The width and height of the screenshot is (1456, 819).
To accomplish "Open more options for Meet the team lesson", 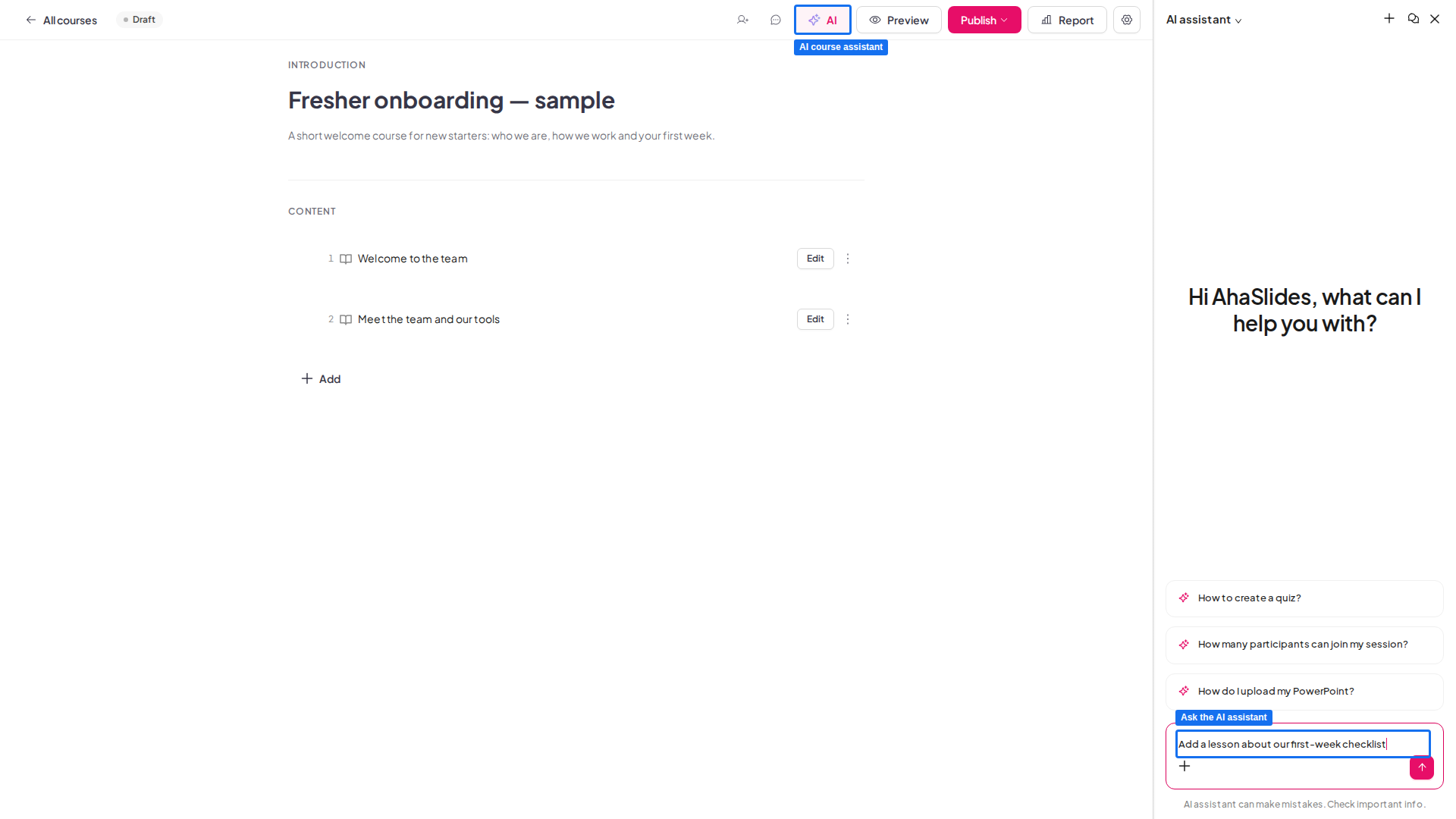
━━━━
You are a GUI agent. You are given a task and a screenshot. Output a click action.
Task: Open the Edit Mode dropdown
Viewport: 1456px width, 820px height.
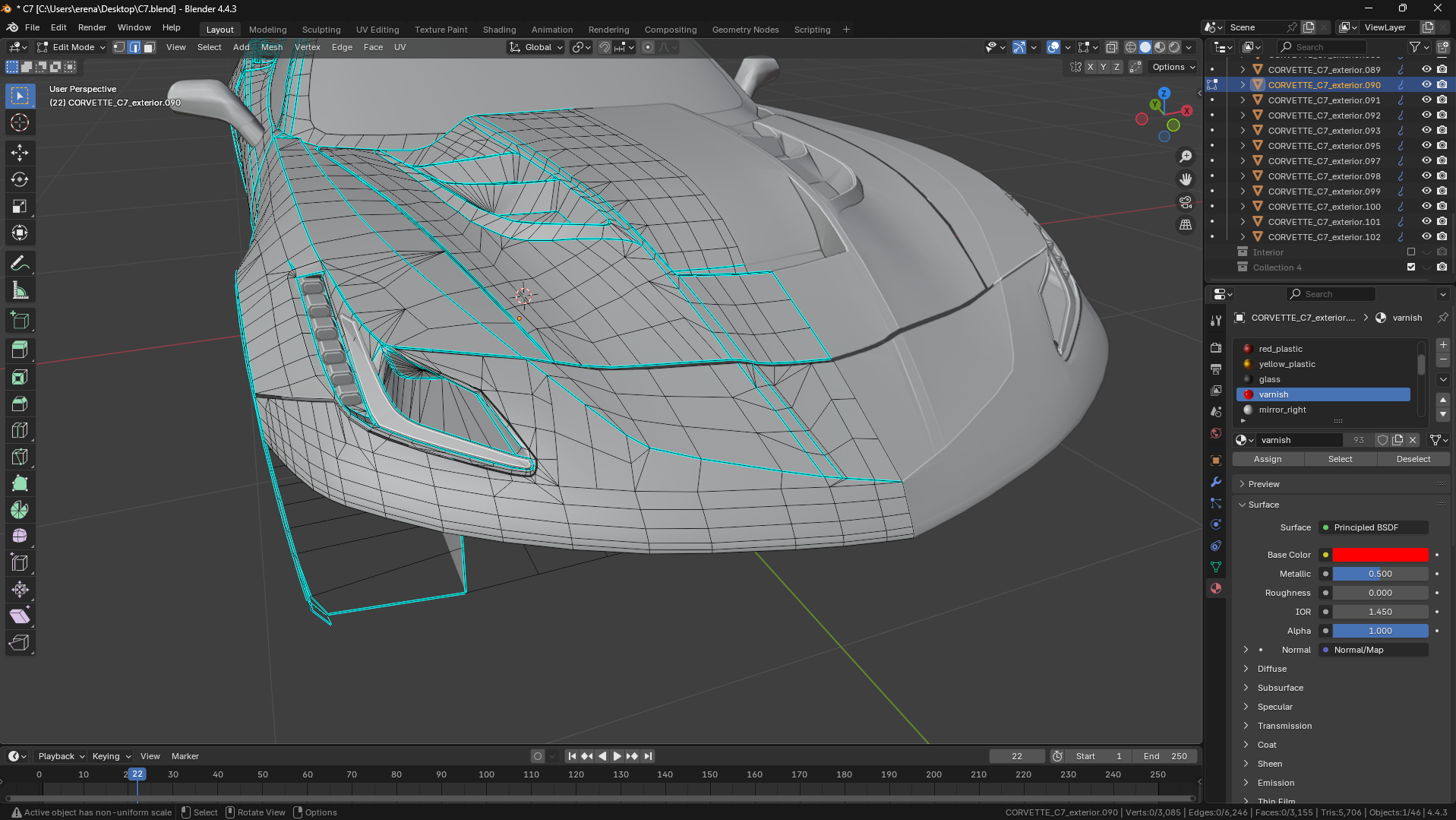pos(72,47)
━━━━
> About this task
From the listing above, please give again the lines that begin with the line holding "The width and" and go on through the line holding "more options for", exactly, both ends included, minus any picture.

> Solution below
The width and height of the screenshot is (1456, 819).
To accomplish "Open more options for Meet the team lesson", 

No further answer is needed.